#### REQUIREMENT
Return, exactly and in full, the lines of the records below starting at the one with "Image resolution: width=1100" and ending at the one with "Select the An", and no other lines.

#### PROVIDED DATA
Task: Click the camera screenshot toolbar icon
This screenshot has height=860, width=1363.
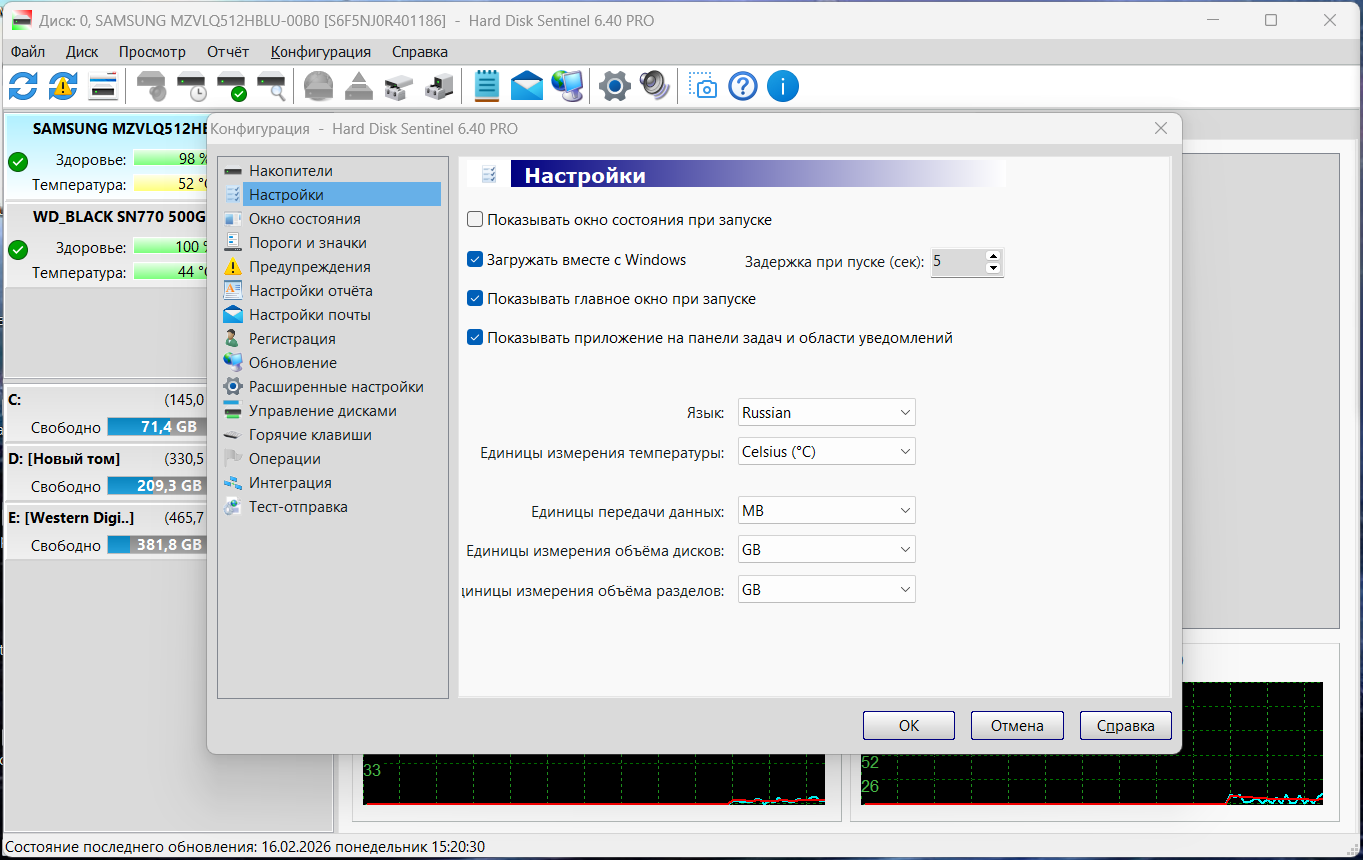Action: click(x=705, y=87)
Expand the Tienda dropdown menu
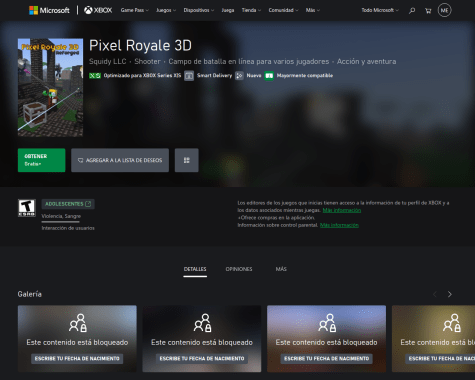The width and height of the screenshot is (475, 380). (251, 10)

* * *

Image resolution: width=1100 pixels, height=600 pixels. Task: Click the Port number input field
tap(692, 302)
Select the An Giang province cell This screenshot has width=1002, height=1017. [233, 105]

...

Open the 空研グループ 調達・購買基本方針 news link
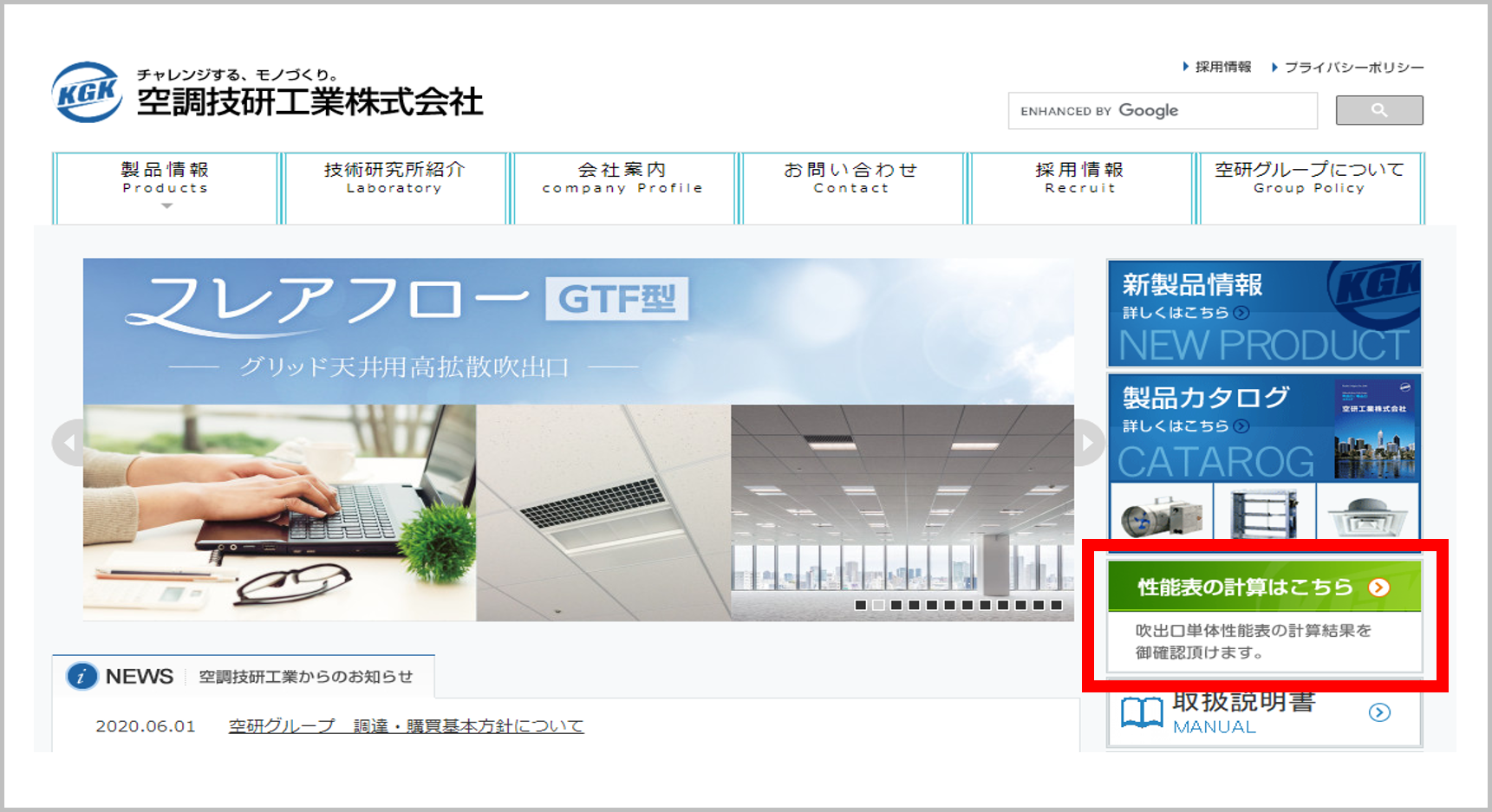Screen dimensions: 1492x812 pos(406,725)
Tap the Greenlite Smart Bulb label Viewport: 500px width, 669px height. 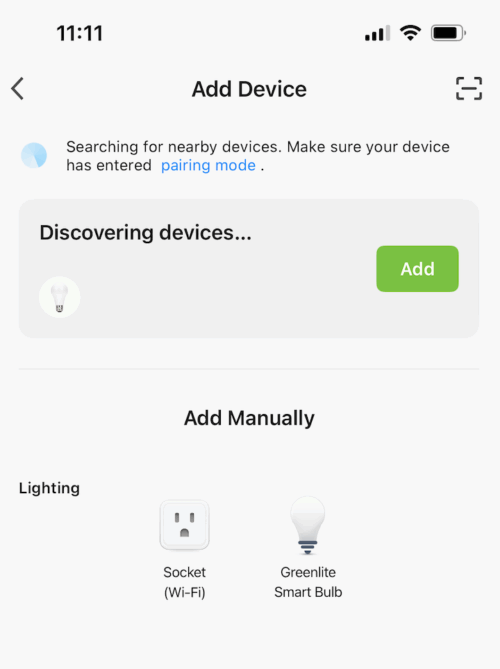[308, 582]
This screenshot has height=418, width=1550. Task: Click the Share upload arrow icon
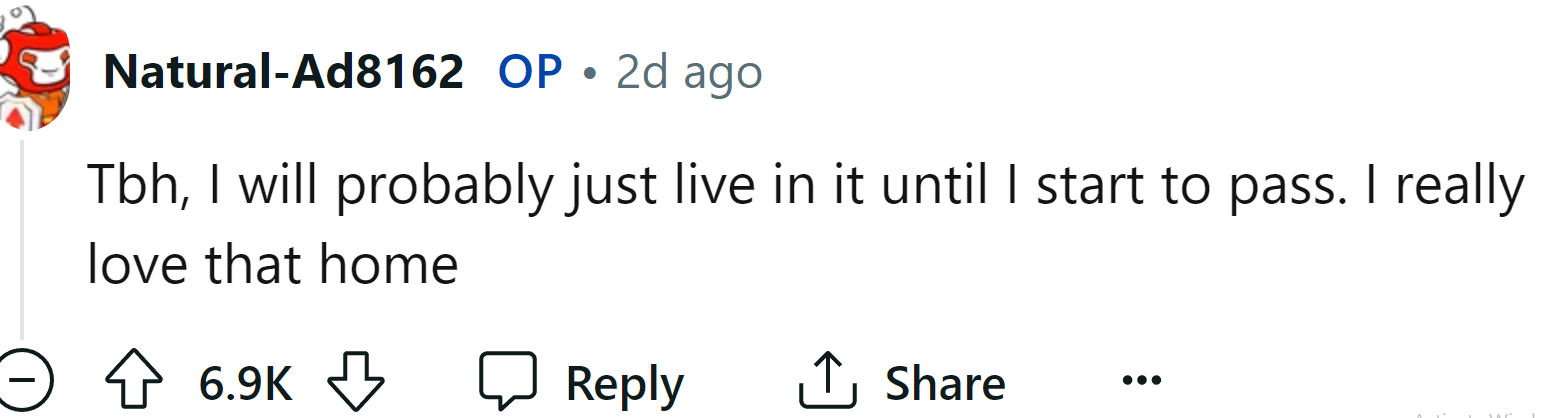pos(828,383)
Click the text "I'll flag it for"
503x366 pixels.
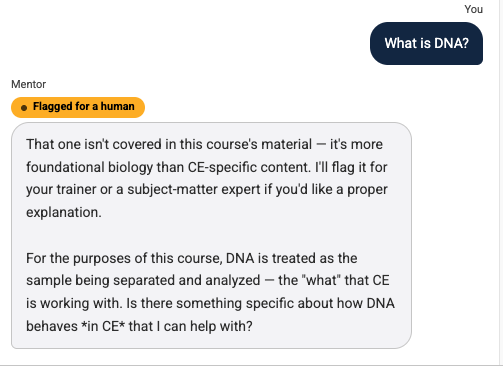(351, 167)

#### FINAL ANSWER
Image resolution: width=1100 pixels, height=600 pixels. Task: Click the Port number input field
tap(692, 302)
Select the An Giang province cell This screenshot has width=1002, height=1017. [233, 105]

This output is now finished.